▸ **EXERCISE BRIEF**:
Your answer should consist of the line holding "Viewport: 1568px width, 546px height." and all lines after it to the end of the material, copied exactly.

====== INFORMATION SUPPLIED ======

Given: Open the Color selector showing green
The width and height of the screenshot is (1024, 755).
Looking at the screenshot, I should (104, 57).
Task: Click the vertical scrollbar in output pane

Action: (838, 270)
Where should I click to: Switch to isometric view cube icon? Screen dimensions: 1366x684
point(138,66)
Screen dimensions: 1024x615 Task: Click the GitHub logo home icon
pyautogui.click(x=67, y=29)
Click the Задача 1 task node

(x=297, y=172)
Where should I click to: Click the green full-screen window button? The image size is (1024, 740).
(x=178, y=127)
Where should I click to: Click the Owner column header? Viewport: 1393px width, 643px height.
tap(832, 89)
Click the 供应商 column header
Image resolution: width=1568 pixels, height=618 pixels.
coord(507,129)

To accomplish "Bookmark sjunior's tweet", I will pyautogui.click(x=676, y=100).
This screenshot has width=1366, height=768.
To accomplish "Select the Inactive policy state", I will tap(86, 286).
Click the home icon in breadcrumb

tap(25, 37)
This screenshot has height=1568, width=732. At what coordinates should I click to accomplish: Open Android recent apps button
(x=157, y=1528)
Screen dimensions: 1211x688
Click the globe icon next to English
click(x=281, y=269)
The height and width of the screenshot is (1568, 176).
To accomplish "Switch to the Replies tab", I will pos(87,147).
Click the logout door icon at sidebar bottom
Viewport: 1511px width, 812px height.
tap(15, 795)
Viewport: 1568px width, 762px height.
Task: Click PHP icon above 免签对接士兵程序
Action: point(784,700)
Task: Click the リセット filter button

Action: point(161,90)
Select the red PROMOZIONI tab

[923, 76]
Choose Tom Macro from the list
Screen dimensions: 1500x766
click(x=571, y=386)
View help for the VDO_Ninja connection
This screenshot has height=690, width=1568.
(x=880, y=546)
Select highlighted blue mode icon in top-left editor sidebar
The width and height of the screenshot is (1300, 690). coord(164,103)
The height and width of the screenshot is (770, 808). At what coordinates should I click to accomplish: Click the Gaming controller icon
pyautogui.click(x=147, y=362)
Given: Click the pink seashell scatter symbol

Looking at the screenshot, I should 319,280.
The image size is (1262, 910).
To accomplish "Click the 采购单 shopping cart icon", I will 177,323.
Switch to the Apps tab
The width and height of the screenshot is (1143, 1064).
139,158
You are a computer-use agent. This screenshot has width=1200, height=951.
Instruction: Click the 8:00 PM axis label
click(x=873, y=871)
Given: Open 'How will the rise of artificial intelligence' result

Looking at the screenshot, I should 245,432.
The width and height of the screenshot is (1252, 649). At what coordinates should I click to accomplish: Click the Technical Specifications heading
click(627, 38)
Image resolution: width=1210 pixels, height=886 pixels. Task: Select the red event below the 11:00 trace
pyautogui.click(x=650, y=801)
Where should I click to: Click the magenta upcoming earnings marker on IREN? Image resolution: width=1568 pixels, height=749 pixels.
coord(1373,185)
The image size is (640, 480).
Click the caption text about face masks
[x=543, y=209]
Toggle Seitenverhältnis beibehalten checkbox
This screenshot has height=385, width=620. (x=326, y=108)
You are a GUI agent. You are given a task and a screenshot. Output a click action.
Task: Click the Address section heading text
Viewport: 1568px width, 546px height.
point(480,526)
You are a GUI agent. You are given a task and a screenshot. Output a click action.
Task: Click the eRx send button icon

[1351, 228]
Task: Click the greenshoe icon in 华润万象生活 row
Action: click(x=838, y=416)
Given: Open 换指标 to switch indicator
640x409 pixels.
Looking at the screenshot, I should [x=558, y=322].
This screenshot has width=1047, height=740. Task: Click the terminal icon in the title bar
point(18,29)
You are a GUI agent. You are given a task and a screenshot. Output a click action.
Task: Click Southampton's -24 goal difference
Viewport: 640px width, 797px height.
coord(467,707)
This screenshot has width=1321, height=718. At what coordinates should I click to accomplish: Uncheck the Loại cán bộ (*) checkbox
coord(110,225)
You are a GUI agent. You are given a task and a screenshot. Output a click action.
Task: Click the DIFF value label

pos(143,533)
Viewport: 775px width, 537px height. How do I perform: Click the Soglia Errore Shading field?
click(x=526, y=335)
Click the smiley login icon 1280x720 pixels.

======

▸ **TASK SOLUTION**:
Viewport: 1568px width, 546px height.
point(480,526)
You are a GUI agent. You are given a task and a screenshot. Output a click action.
Task: Click the eRx send button icon

[1351, 228]
Task: Click the greenshoe icon in 华润万象生活 row
Action: click(x=838, y=416)
Given: Open 换指标 to switch indicator
640x409 pixels.
Looking at the screenshot, I should [x=558, y=322].
This screenshot has width=1047, height=740. Task: Click the terminal icon in the title bar
point(18,29)
You are a GUI agent. You are given a task and a screenshot. Output a click action.
Task: Click Southampton's -24 goal difference
Viewport: 640px width, 797px height.
coord(467,707)
This screenshot has width=1321, height=718. At what coordinates should I click to accomplish: Uncheck the Loại cán bộ (*) checkbox
coord(110,225)
You are a GUI agent. You are given a task and a screenshot. Output a click action.
Task: Click the DIFF value label

pos(143,533)
Viewport: 775px width, 537px height. How do I perform: Click the Soglia Errore Shading field?
click(x=526, y=335)
Click the smiley login icon 1280x720 pixels.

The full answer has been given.